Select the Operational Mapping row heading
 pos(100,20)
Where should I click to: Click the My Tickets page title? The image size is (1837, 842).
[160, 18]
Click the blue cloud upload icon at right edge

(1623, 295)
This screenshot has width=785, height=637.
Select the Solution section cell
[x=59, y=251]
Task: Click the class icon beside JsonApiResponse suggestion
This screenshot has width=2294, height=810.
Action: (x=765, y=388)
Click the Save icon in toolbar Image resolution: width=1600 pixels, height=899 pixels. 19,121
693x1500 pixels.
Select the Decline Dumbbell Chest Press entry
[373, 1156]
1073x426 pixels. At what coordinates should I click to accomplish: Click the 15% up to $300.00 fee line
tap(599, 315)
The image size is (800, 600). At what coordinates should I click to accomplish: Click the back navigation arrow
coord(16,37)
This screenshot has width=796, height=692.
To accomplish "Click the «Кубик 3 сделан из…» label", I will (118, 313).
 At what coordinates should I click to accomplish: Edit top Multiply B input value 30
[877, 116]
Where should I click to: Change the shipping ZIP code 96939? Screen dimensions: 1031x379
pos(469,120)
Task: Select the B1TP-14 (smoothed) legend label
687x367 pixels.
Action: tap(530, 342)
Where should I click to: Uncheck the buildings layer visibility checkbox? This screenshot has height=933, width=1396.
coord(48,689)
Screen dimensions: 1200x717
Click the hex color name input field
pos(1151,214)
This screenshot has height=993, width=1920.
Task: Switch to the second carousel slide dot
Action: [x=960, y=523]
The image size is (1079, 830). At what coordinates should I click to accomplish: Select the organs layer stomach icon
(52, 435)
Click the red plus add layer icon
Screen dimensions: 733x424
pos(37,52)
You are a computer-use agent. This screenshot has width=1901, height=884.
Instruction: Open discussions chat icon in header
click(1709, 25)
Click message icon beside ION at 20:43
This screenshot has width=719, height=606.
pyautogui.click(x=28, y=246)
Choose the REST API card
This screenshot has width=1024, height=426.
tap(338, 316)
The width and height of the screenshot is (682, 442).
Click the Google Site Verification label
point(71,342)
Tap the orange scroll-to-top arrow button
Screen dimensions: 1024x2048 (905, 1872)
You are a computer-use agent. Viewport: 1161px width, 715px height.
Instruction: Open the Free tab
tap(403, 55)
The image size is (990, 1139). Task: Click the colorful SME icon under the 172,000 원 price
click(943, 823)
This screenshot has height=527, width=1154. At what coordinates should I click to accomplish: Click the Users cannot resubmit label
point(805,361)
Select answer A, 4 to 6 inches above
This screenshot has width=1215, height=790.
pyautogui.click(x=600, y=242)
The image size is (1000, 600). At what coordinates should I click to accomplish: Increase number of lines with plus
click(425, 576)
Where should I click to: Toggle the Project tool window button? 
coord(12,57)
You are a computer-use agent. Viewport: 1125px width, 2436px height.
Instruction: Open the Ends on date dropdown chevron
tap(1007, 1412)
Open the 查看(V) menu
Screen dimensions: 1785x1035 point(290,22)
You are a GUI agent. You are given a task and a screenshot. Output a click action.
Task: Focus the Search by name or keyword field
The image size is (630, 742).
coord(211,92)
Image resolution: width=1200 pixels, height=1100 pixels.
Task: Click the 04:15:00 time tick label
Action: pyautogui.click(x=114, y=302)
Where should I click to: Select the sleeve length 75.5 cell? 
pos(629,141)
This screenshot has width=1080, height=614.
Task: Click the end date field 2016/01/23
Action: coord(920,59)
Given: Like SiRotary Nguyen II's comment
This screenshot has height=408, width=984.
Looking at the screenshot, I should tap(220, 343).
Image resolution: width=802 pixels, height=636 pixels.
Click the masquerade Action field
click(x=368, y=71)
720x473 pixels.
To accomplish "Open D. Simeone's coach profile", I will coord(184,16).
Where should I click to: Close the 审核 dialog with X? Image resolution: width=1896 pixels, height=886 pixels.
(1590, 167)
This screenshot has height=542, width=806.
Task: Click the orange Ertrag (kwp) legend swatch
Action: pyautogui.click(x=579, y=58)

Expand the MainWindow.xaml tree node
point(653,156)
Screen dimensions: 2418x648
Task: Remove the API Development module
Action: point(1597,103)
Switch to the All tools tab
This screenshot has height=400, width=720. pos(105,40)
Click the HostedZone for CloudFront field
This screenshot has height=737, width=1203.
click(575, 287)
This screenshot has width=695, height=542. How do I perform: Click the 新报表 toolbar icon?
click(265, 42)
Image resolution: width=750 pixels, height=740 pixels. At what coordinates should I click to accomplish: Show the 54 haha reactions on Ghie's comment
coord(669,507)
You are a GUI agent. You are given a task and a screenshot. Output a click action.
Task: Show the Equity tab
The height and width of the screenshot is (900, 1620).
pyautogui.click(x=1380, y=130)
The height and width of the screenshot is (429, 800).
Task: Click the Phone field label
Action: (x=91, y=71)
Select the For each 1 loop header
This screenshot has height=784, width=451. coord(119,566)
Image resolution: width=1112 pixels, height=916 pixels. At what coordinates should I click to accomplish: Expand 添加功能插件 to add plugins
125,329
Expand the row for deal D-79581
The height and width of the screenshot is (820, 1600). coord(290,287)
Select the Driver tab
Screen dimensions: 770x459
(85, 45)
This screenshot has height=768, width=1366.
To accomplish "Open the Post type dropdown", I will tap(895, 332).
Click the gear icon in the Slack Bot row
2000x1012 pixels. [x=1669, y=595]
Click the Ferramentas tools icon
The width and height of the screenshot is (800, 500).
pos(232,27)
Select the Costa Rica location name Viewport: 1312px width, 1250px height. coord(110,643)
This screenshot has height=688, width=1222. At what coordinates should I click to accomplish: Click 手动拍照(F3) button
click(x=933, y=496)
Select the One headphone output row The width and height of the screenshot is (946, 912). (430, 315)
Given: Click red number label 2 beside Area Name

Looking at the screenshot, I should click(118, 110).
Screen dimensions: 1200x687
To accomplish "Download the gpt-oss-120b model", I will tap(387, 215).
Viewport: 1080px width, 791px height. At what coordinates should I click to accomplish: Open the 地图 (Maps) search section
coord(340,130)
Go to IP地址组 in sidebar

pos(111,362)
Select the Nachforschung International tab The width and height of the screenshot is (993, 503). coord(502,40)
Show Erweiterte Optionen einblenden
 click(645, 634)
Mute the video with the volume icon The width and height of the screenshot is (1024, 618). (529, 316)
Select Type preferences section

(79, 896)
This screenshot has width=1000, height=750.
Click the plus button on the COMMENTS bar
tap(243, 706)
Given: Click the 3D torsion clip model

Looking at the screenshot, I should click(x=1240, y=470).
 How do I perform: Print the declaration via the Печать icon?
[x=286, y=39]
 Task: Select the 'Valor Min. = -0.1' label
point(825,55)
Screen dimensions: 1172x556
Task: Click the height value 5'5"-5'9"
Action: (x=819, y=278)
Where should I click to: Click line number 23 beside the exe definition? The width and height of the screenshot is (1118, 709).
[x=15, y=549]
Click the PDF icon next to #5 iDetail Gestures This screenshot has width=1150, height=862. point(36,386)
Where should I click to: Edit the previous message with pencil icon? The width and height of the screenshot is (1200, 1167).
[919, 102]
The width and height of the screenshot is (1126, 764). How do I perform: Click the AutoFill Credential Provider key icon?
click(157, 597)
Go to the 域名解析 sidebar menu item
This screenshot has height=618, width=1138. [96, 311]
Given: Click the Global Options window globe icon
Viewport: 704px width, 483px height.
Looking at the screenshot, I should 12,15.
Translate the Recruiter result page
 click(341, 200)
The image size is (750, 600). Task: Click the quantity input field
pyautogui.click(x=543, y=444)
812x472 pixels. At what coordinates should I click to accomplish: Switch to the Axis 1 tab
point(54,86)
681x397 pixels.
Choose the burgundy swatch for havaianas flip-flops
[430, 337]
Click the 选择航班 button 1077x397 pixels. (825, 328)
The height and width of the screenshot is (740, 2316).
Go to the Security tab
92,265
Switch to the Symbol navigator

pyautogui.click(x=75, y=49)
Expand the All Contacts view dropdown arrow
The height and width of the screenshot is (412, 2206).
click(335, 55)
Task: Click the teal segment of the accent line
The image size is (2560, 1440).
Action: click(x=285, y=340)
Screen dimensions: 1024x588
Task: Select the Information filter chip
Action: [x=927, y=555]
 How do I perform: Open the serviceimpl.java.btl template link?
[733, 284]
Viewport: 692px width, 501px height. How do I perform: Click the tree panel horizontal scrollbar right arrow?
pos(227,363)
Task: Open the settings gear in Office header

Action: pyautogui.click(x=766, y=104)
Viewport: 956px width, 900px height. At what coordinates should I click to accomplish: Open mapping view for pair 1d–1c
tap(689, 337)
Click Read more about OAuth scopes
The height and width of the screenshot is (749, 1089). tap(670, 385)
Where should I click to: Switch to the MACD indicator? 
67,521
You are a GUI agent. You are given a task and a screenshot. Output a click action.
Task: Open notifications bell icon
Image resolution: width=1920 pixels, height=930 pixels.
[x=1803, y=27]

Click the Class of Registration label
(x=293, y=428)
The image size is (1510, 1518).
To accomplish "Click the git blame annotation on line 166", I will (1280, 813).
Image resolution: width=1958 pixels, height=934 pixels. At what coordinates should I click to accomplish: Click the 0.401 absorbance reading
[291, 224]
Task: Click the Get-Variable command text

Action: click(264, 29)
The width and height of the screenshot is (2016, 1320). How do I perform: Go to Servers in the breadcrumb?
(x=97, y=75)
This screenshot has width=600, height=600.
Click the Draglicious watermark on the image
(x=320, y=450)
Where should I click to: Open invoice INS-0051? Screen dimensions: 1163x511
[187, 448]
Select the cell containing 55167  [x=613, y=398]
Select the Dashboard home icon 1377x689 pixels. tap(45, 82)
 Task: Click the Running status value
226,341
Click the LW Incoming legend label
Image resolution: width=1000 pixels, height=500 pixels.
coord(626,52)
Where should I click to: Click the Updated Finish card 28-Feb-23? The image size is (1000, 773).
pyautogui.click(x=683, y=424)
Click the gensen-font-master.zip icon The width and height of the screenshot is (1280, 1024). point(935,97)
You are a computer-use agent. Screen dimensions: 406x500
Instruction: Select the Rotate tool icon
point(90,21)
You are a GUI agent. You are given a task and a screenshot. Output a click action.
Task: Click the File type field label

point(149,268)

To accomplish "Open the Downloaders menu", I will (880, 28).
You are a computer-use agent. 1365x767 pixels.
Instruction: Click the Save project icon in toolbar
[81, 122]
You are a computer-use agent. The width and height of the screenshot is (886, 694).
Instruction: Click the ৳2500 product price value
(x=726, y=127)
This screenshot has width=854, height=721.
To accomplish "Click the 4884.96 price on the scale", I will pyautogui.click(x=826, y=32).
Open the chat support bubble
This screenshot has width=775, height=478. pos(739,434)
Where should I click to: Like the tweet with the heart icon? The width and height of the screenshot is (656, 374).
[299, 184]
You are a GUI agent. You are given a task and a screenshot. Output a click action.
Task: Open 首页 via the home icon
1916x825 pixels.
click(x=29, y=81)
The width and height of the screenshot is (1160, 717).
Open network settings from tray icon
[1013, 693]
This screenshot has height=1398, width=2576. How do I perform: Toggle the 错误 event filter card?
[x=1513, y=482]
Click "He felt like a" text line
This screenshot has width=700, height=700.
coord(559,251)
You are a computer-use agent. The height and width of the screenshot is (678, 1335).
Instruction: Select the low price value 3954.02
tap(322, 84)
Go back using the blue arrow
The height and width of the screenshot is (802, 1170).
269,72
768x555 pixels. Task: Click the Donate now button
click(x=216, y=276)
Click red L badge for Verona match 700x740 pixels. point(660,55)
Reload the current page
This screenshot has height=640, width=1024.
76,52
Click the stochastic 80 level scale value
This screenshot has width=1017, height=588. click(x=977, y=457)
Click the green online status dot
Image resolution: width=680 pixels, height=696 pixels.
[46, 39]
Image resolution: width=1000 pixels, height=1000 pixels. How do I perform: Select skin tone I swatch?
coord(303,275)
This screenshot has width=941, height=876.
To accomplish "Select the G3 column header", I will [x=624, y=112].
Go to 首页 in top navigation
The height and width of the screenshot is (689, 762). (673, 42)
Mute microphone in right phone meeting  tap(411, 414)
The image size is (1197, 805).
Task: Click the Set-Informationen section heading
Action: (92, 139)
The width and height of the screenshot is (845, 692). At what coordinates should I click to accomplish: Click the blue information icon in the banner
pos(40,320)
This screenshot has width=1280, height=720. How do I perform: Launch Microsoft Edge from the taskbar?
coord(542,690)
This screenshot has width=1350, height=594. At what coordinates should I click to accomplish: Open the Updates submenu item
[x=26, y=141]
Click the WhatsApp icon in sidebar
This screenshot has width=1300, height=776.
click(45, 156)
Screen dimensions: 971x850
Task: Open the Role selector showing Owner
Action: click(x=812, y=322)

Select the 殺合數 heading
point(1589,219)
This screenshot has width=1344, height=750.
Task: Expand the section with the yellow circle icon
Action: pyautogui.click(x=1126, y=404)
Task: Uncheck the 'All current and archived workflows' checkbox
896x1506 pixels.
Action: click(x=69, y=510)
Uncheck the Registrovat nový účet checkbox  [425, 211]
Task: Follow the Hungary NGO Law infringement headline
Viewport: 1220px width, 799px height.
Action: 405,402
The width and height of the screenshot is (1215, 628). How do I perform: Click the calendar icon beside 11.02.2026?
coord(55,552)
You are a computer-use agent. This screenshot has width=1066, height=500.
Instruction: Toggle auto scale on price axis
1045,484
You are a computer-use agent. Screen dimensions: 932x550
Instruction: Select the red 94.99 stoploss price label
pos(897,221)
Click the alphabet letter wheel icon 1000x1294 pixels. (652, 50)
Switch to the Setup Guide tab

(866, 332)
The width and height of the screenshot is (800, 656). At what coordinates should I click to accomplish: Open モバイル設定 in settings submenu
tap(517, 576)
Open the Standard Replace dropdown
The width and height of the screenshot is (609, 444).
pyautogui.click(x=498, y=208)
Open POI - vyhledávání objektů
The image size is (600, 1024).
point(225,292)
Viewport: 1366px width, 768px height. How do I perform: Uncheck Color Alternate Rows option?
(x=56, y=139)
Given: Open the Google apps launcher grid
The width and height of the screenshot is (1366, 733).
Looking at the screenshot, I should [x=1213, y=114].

◆ ◆ ◆ ◆ ◆

=== REQUIREMENT ===
The expected answer is an exact copy of the lines above, beginning at the line with "Show Erweiterte Optionen einblenden" and ending at the line with "Click the PDF", with both ends in.

=== TASK ANSWER ===
Show Erweiterte Optionen einblenden
 click(645, 634)
Mute the video with the volume icon The width and height of the screenshot is (1024, 618). (529, 316)
Select Type preferences section

(79, 896)
This screenshot has width=1000, height=750.
Click the plus button on the COMMENTS bar
tap(243, 706)
Given: Click the 3D torsion clip model

Looking at the screenshot, I should click(x=1240, y=470).
 How do I perform: Print the declaration via the Печать icon?
[x=286, y=39]
 Task: Select the 'Valor Min. = -0.1' label
point(825,55)
Screen dimensions: 1172x556
Task: Click the height value 5'5"-5'9"
Action: (x=819, y=278)
Where should I click to: Click line number 23 beside the exe definition? The width and height of the screenshot is (1118, 709).
[x=15, y=549]
Click the PDF icon next to #5 iDetail Gestures This screenshot has width=1150, height=862. point(36,386)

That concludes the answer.